The prime minister made the remarks late on Sunday night on the Gabonese national television.
The remarks came soon after the reports from France 24 television that President Bongo had died.
Ndong said he, as a prime minister of the country, should be informed if the president dies.
The prime minister said that he knew nothing about it.
He and his fellow citizens were surprised by the news from France 24 television that President Bongo had died.
"If such a situation happens, I think and I know that the family of President Bongo would naturally inform me."
" This is not the case at the moment," the prime minister added.
According to earlier reports, Bongo had stayed away from public appearance after his wife died since March.
Gabon's first lady, the daughter of the Republic of Congo's President Denis Sassou Nguesso, passed away on March 14 in Rabat, the capital of Morocco.
President Bongo left for Europe early this month, sparking a spate of media speculation which said he was "seriously ill."
Denying the media reports, the Gabonese government, however, said earlier that President Bongo only "suffered a strong shock of emotional intensity following the death of his spouse after a long illness."
The Gabonese government announced on May 6 that President Bongo had suspended duties in order to rest and mourn the death of his wife. Gabonese Vice President Didjob Divungi Di Ndinge was put in charge of state affairs in Bongo's absence.
Bongo has been at the helm of the country for 42 years since he came to power in 1967, the longest serving president in Africa.
Under his leadership, Gabon has enjoyed political stability and rapid economic growth while military coups ravaged several Western African countries, triggering concerns from the international community.
The youngest in a family of 12 children, Bongo was born on Dec. 30, 1935 in Lewai, a town of the Haut-Ogooue Province in southeastern Gabon near the border with the Republic of the Congo. Lewai was renamed Bongoville in honor of Bongo's work to develop the town.
After his primary and secondary education in Brazzaville, Bongo held a job at the Post and Telecommunications Public Services, before starting his military training.
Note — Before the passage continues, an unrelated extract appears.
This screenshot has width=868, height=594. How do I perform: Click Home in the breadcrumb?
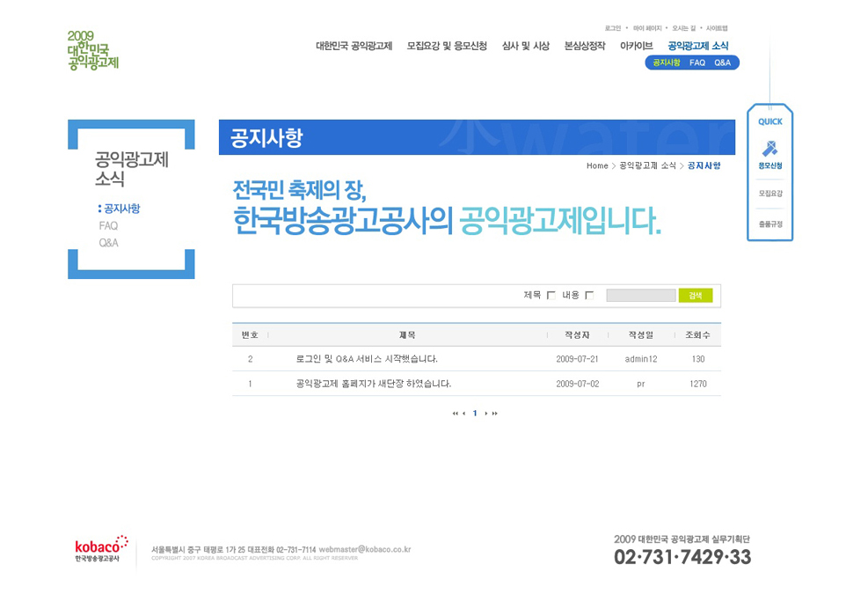[597, 166]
This training allowed him to serve as a second lieutenant and then as a first lieutenant in the Air Force.
After Gabon's independence in 1960, Bongo started his political career. He worked at the Ministry of Foreign Affairs for a time, and he was named Assistant Director of the Presidential Cabinet in March 1962. He was named Director seven months later.
On Sept. 24, 1965, he was appointed as Presidential Representative and placed in charge of defense and coordination. He was then Minister of Information and Tourism, initially on an interim basis, then formally holding the position in August 1966.
Leon M'ba, the first President of Gabon whose health was declining, appointed Bongo as Vice-President on Nov. 12, 1966. In the presidential election held on March 19, 1967, M'ba was re- elected as President and Bongo was elected alongside him as Vice- President.
Bongo became President on Dec. 2, 1967 following the death of M'ba on Nov. 28.
Bongo has given himself the image of a peacemaker, playing an important role in attempts to solve the crises in the Central African Republic, the Republic of Congo, Burundi and the Democratic Republic of Congo.